В одном из интервью Гарсиа Маркес сказал, что приверженность Карибского мира к фантастике окрепла благодаря привезенным сюда африканским рабам, чье безудержное воображение сплавилось с воображением индейцев, живших здесь до Колумба, а также с фантазией андалусцев и верой в сверхъестественное, свойственной галисийцам. Источники мифологизма гватемальца Астуриаса, кубинца Карпентьера, мексиканца Рульфо или колумбийца Гарсиа Маркеса, которых были лишены такие писатели Ла-Платы, как Кортасар или Онетти, — культура индейцев майя и ацтеков и негритянско-мулатского населения Антильских островов, бытовой народный католицизм. Все они осуществили мифологизацию житейских ситуаций, типов и даже языка того народа, к которому принадлежали. Однако общий мифологический фон не стирает различий. Так, питательная среда чудесной реальности Гарсиа Маркеса — бытовое «магическое» сознание, формируемое местными и семейными поверьями, устными рассказами, «молвой», а не освященное многовековой традицией, легендами и мифами, как у Астуриаса.
«”Сто лет одиночества” — это целостное литературное свидетельство всего, что так или иначе затрагивало меня в детстве. В каждом герое романа есть частица меня самого», — признавался Гарсиа Маркес. Еще, пожалуй, существеннее, что в воспоминаниях детства — истоки правдоподобной фантастики писателя, его удивительной способности рассказывать невероятные вещи с естественным выражением лица.

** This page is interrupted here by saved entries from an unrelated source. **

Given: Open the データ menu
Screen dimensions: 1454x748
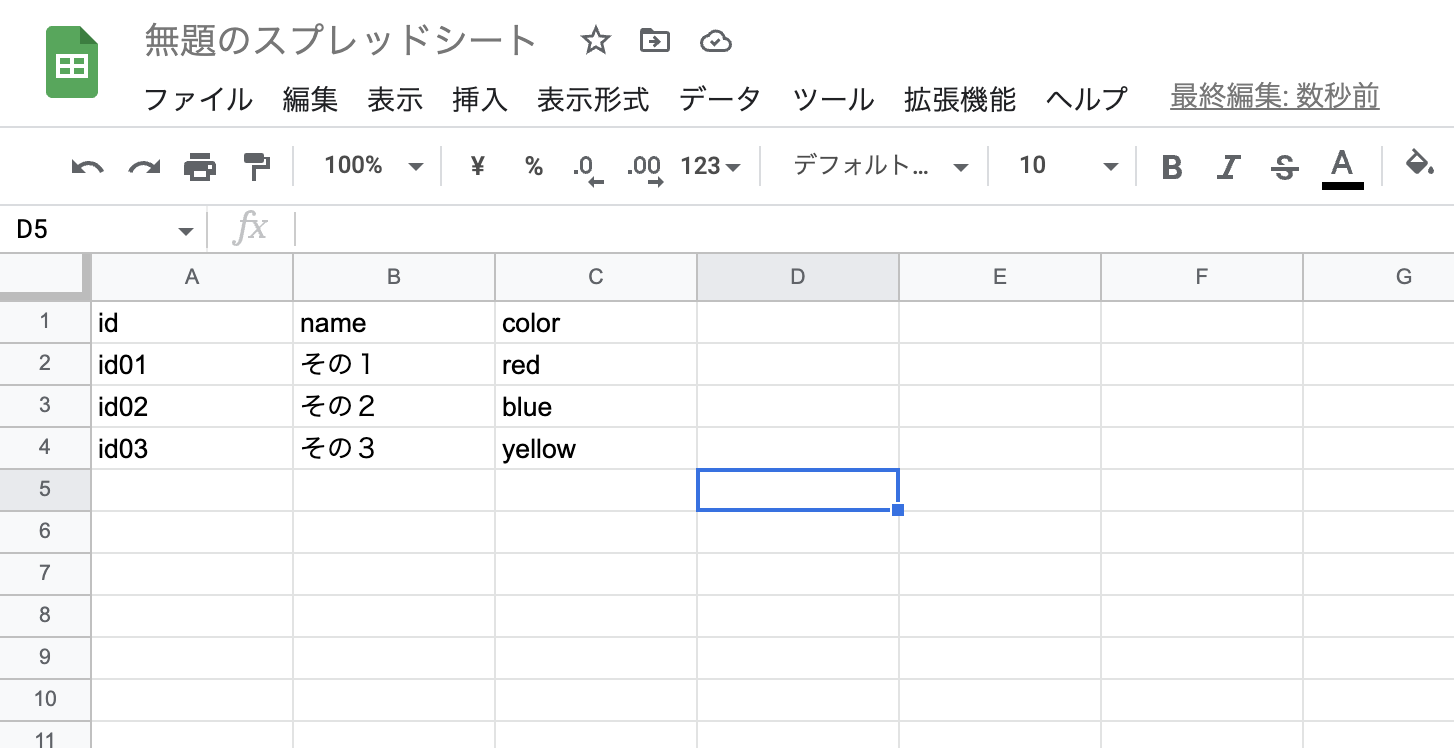Looking at the screenshot, I should tap(719, 99).
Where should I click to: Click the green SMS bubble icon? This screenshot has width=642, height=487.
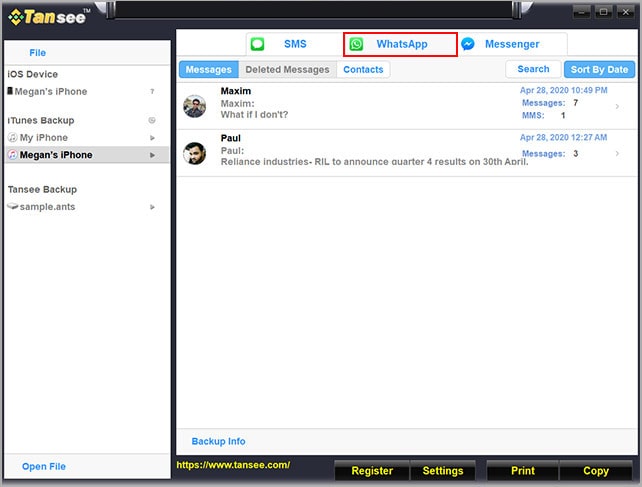(x=258, y=44)
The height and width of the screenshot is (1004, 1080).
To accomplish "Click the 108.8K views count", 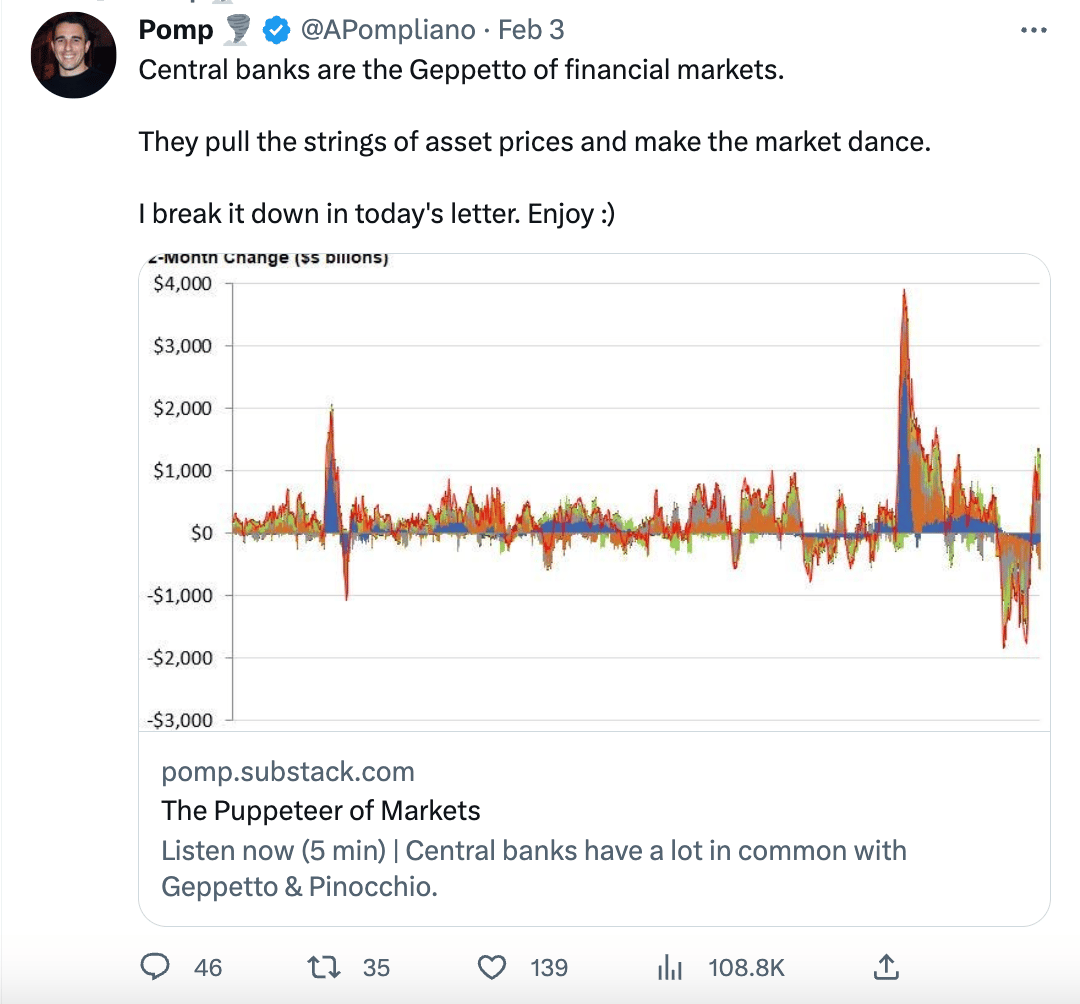I will [746, 967].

В высшей степени красноречивы воспоминания Гарсиа Маркеса об одной из его тетушек: «Это была необыкновенная женщина. Она же — прототип героини другой странной истории. Однажды она вышивала на галерее, и тут пришла девушка с очень необычным куриным яйцом, на котором был нарост. Уж не знаю почему, этот дом был в селении своего рода консультацией по всем загадочным делам. Всякий раз, когда случалось что-то, чего никто не мог объяснить, шли к нам и спрашивали, и, как правило, у тети всегда находился ответ. Меня восхищала та естественность, с которой она решала подобные проблемы. Возвращаюсь к девушке с яйцом, которая спросила: “Посмотрите, отчего у этого яйца такой нарост?”. Тогда тетя взглянула на нее и ответила: “Потому что это яйцо василиска. Разведите во дворе костер”.
Костер развели и сожгли это яйцо. Думаю, эта естественность дала мне ключ к роману “Сто лет одиночества”, где рассказываются вещи самые ужасающие, самые необыкновенные, с тем же каменным выражением лица, с каким тетя приказала сжечь во дворе яйцо василиска, которого она себе не могла даже вообразить»[336].
На вопрос, заданный в 1979 году в редакции журнала «Латинская Америка»: «Во что вы верите: в магический реализм или в магию литературы?», — Гарсиа Маркес ответил: «Я верю в магию реальной жизни». Ответ абсолютно точный, одновременно сближающий писателя с его современниками и единомышленниками, создателями магического реализма или заклинателями слов, чародеями вымысла, — и показывающий его уникальное место в общем потоке. Реальная жизнь магии реальной жизни — по-видимому, так могла бы быть определена задача, которую писатель перед собой поставил. Однако начинал он в ранних рассказах сборника «Глаза голубой собаки» с чистой магии, которую вскоре сменила ориентация в повестях «Палая листва», «Полковнику никто не пишет» и «Недобрый час» на реальную жизнь без каких бы то ни было писательских ухищрений.
Эпоха диктует писателю свои законы — идеологические, эстетические, тематические, жанровые. Однако не только незнание законов не избавляет от наказания за их нарушение, но и знание этих законов вовсе не обязывает, коль скоро речь идет о великом писателе, к неукоснительному их соблюдению. Становление Гарсиа Маркеса как писателя совпало с эпохой насилия в истории его страны, долгих лет полицейского разгула, столь типичного для диктаторских, военных режимов Латинской Америки. Сказывалось и наследие банановой лихорадки, хищнической деятельности в Колумбии, да и в других странах Карибского бассейна американской Юнайтед фрут компани. Банановая лихорадка нагнала в такие городки, как родная писателю Аракатака — Макондо его книг — «палую листву», отребье, человеческую гниль. Насилие и беззаконие — питательная среда всеобщей озлобленности, которая постепенно сливалась в единый «хор озлобленных людей», как применительно к повести «Недобрый час» писал Марио Бенедетти. Между тем Гарсиа Маркес не раз подчеркивал, что его интересует не «становление инвентаря мертвецов и описание методов насилия», а «корни этого насилия, причины этого насилия и прежде всего последствия насилия для тех, кто выжил». Природа его таланта такова, что он отразил не столько сами беззакония, сколько этот единый хор недоброго сознания, раз и навсегда вошедший в его творчество.